• Supplied records:
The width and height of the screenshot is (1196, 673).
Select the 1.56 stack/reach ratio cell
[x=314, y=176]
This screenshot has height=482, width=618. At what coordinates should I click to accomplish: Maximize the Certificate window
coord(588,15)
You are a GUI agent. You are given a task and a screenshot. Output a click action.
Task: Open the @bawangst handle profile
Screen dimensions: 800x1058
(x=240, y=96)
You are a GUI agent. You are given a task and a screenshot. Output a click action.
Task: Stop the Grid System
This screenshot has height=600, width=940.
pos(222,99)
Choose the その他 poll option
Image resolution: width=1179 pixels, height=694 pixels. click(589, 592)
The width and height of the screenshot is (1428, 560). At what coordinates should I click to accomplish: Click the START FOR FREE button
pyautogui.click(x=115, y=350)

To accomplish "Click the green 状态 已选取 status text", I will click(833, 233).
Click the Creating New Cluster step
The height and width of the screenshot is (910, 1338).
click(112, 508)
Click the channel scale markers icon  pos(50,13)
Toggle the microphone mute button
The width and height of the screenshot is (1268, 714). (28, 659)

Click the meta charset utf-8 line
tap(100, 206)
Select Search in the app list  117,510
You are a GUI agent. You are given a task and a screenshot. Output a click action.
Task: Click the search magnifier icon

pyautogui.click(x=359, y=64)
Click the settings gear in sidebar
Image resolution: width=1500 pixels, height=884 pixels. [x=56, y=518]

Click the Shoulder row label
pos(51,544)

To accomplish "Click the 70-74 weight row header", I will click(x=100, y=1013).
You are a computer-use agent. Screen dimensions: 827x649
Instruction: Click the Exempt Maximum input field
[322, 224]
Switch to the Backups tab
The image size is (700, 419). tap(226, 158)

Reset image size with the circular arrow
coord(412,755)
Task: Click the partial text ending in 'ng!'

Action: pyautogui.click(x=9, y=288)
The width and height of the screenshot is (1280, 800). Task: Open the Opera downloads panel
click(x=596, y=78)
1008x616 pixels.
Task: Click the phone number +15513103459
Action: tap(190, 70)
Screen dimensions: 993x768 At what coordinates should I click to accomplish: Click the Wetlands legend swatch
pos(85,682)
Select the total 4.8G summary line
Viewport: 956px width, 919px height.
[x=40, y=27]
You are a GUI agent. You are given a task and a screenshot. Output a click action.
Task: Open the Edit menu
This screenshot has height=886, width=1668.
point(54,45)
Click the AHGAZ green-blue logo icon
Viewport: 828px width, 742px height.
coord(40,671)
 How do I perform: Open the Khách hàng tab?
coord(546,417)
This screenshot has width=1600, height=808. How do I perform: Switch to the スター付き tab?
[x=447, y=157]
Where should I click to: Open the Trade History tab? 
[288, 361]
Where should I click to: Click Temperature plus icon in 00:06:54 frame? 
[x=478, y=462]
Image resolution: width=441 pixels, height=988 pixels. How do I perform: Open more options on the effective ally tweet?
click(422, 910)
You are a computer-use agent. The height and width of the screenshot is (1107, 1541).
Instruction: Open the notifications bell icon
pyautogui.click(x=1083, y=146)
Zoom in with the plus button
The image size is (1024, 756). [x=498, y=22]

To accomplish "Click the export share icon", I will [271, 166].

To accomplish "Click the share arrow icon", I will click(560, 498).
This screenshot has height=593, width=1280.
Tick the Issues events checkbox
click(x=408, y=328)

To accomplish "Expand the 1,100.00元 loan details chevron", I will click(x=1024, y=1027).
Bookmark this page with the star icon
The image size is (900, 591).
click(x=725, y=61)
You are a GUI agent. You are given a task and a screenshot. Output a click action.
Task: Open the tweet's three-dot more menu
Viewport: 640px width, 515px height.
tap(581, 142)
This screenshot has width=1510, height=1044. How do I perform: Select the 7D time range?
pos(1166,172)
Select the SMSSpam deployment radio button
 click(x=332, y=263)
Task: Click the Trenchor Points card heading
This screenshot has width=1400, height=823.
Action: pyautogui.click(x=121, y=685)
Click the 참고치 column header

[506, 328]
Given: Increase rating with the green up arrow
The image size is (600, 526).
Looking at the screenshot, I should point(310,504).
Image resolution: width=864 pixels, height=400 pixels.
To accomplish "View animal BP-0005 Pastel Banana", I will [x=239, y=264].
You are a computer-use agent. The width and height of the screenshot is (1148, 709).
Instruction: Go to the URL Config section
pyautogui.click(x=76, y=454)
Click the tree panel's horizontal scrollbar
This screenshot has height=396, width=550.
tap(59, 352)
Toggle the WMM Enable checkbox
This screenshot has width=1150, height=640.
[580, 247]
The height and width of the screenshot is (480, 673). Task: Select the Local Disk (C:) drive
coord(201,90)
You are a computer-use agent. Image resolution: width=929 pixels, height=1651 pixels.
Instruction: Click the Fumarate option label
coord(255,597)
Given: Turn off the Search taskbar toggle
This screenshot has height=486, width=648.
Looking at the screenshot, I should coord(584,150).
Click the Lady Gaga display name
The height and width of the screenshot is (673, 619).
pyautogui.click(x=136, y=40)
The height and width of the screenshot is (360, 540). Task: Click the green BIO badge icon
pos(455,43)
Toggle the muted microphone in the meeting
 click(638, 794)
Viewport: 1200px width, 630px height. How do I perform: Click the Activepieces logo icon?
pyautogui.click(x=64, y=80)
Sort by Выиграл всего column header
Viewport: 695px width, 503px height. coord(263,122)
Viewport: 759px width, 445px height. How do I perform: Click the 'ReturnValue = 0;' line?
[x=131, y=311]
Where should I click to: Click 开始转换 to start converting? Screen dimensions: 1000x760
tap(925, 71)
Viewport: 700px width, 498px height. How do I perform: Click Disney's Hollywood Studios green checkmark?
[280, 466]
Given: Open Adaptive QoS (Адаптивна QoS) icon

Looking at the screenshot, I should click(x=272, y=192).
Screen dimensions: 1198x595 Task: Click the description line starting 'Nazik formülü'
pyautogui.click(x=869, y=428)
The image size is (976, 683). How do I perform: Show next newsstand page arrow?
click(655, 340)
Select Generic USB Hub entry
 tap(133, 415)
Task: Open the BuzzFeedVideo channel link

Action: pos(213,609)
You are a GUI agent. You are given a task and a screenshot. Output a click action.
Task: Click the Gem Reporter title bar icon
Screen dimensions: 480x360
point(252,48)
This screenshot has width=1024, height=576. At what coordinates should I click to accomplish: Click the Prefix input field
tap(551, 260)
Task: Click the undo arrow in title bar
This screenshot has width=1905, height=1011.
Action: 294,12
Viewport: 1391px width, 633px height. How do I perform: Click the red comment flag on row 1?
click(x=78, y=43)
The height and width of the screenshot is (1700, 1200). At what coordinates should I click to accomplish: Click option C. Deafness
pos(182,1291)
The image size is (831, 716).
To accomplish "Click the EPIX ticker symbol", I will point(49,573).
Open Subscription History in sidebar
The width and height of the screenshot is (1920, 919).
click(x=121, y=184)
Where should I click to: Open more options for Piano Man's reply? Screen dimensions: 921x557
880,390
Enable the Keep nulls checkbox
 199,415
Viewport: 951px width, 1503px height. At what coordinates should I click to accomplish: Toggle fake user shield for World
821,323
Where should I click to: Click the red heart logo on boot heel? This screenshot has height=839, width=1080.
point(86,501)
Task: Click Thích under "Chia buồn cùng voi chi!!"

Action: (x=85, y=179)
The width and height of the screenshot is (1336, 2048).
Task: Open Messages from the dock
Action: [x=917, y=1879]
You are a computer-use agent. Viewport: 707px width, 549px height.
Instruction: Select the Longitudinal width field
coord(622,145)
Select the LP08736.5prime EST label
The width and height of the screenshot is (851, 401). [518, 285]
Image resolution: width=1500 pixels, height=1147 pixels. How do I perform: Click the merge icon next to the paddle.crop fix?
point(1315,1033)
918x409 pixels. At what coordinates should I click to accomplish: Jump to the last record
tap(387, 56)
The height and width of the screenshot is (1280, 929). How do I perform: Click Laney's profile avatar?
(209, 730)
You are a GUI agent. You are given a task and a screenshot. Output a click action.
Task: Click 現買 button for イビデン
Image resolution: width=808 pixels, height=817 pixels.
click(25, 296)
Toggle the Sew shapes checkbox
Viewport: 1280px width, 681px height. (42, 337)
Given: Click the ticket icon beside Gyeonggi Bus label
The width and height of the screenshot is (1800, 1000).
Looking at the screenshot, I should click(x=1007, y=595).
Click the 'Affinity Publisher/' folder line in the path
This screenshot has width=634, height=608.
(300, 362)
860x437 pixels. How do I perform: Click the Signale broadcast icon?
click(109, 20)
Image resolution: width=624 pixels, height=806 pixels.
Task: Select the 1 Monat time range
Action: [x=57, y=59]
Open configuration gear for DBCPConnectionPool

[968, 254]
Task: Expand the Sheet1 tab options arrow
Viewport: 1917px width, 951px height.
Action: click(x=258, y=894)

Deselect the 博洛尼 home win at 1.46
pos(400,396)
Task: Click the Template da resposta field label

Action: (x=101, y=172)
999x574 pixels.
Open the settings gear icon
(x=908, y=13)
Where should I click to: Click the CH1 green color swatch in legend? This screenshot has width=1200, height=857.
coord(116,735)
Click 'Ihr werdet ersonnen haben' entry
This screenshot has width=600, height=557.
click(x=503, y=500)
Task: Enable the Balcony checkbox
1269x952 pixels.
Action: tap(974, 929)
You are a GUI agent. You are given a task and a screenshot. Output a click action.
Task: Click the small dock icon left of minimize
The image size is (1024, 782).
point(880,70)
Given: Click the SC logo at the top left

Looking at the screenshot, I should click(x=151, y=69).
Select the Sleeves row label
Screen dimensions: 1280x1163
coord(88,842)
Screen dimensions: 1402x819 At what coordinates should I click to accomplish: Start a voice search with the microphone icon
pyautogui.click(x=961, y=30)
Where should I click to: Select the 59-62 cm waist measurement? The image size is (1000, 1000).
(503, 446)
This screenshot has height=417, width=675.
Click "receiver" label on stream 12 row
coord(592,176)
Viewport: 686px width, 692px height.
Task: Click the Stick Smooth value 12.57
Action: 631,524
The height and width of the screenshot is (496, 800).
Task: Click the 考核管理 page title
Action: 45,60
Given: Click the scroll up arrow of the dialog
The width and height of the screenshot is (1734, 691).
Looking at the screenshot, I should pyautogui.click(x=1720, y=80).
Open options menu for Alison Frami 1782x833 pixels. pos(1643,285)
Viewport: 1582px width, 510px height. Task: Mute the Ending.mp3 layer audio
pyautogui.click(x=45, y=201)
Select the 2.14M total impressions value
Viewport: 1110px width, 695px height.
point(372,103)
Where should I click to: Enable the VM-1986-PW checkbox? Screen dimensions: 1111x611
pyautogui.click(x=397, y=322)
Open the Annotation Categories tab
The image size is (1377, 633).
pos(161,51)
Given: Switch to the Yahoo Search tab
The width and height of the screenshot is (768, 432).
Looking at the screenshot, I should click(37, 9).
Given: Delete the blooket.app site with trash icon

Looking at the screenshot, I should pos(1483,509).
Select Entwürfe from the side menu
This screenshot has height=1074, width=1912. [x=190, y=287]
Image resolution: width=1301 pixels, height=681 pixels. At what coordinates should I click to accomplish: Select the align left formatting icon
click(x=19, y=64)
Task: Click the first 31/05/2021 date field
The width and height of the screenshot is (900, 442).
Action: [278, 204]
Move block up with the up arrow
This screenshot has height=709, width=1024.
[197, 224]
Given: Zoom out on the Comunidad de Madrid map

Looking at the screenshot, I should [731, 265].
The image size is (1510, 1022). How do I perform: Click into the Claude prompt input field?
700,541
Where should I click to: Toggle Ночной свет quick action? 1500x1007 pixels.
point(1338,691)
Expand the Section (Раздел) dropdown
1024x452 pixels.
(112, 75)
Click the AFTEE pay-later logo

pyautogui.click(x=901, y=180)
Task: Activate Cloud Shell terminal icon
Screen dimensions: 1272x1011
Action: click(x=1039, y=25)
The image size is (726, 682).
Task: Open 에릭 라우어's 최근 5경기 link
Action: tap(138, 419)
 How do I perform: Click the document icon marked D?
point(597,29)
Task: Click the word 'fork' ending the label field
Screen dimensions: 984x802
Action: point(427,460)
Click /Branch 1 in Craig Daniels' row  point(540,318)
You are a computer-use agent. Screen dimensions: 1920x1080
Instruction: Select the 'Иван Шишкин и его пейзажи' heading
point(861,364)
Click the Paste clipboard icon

• Prompt: Would you show each line of the material above that contains the string "share"?

• Solution below:
To accomplish "Click the export share icon", I will [271, 166].
To accomplish "Click the share arrow icon", I will click(560, 498).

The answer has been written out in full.